Mapping Project - My Import Data Process

My Data Import Process

This documents the process I use for importing address and building footprint data. I use a lot of my own software for various steps in this process, but there are other ways to do the same tasks. My software has many of the steps partially automated and is geared towards offline processing of large files. I'm an experienced systems-level software engineer, so why not ? :-) You can read the details of my current system here.

I use a few different processes depending on the data source, but that's mostly based on size. I will emphasize that regardless of size, I find working on small chunks the most sensible way to not screw things up. With too much data, problems get buried. So a big part of my process is chopping big files into smaller ones. I find county sized files a good initial size, but still work on small sections at a time. Plus you get more familiar with an area, which helps when correcting mistakes.

There's a few JOSM plugins I use for validating data during an import, namely TODO and Validation I use other plugins as well like filters, conflation. I don't use any online editors, as I'm often working remotely offline. There is no fast way to import and validate data, so I just try to get in the groove and not rush. A good music collection, nice stereo, and good tea is what works for me.
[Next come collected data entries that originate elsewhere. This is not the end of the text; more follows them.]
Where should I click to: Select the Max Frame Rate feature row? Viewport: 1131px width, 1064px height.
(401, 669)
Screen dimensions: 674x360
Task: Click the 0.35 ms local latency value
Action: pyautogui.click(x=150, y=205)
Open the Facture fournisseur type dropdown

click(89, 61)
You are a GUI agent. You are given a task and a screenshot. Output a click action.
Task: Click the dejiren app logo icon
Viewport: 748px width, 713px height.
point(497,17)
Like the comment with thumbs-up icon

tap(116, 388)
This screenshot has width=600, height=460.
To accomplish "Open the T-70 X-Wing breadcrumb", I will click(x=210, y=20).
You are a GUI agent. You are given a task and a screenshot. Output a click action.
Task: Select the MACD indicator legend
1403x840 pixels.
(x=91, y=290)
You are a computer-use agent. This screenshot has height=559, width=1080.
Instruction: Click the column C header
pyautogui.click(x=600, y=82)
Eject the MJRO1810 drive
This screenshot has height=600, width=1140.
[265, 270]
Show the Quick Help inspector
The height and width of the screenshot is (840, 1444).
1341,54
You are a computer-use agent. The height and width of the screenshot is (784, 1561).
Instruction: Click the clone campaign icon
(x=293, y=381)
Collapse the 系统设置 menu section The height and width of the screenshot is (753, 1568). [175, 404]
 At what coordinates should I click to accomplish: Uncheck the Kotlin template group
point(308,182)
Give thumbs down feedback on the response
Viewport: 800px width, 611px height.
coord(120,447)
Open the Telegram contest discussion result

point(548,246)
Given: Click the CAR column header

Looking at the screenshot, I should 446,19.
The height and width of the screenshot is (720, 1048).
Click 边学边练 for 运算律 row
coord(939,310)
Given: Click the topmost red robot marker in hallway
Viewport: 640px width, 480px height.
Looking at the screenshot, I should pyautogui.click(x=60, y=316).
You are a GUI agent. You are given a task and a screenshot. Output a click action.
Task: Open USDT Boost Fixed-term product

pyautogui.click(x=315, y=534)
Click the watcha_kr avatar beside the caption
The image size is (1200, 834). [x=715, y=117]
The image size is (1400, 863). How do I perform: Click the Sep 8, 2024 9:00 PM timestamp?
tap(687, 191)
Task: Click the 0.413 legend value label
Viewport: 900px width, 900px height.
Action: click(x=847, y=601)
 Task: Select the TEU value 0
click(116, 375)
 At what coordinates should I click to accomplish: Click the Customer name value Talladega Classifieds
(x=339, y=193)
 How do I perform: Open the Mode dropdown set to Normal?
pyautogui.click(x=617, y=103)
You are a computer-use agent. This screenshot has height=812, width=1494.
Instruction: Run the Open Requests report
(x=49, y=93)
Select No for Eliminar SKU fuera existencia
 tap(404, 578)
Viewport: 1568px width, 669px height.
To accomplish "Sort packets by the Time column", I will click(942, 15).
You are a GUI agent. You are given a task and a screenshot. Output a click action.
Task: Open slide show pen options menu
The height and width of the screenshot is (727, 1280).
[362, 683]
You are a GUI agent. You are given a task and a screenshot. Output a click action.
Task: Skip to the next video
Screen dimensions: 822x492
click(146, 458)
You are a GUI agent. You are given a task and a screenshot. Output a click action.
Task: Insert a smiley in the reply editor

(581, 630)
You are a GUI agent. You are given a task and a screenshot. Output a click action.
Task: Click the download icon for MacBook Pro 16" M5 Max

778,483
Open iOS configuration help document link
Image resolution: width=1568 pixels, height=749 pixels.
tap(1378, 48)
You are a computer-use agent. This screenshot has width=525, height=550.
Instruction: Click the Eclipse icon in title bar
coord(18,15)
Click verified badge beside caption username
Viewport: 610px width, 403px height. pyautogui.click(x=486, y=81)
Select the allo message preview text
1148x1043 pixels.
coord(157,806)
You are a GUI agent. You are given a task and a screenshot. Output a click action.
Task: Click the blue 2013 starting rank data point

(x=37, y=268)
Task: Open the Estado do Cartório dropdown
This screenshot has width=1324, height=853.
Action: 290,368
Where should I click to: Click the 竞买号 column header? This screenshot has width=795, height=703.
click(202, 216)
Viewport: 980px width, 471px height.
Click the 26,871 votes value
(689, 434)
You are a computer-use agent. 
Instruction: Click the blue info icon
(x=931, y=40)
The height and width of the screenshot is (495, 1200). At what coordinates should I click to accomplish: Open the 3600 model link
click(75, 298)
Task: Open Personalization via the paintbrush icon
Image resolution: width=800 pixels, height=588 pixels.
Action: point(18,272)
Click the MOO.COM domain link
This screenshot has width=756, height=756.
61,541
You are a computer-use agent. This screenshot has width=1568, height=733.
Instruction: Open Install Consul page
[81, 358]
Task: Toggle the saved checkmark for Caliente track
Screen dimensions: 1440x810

The biggest problem with imports is conflating with existing data. Especially when it comes from a variety of sources of varying quality. Often conflation requires an exact hit of location, area, and tags. There are multiple tools for conflating data, none are perfect, so I use several in series. Remember, we're going for accuracy, not speed. For conflating addresses and building footprints, I start with my own software, because it's oriented to bulk processing of large files and fixes many common problems. Roads are harder to conflate. I usually have to conflate the same data multiple times, each pass correcting tags to make automatic processing work better, ie... street names used in address nodes need to match the road name in spelling. Even after uploading, there is still cleanup to be done.

For a small and simple import (addresses and buildings and adding metadata) I find the TODO plugin works pretty well. First I'll do a search the existing data to see if any of the data I want to import exists. Then using the boundary of that area I'll select the data I want to import from the other dataset and cut and paste it into the working data layer. Validation will usually find a buncch of things to fix, those go into the TODO window so I don't have to keep searching for them. Then I just work through the list. It's not uncommon to have to fix a few hundred entries. I find it I get the proper combination of mouse clicks and keyboard commands, I can crank through the list pretty quickly. JOSM is very good about remembering your previous entry in most dialogs, so often all you are doing is confirming OK. I often find a good flow, and some things can be fixed more globally, reducing the list size.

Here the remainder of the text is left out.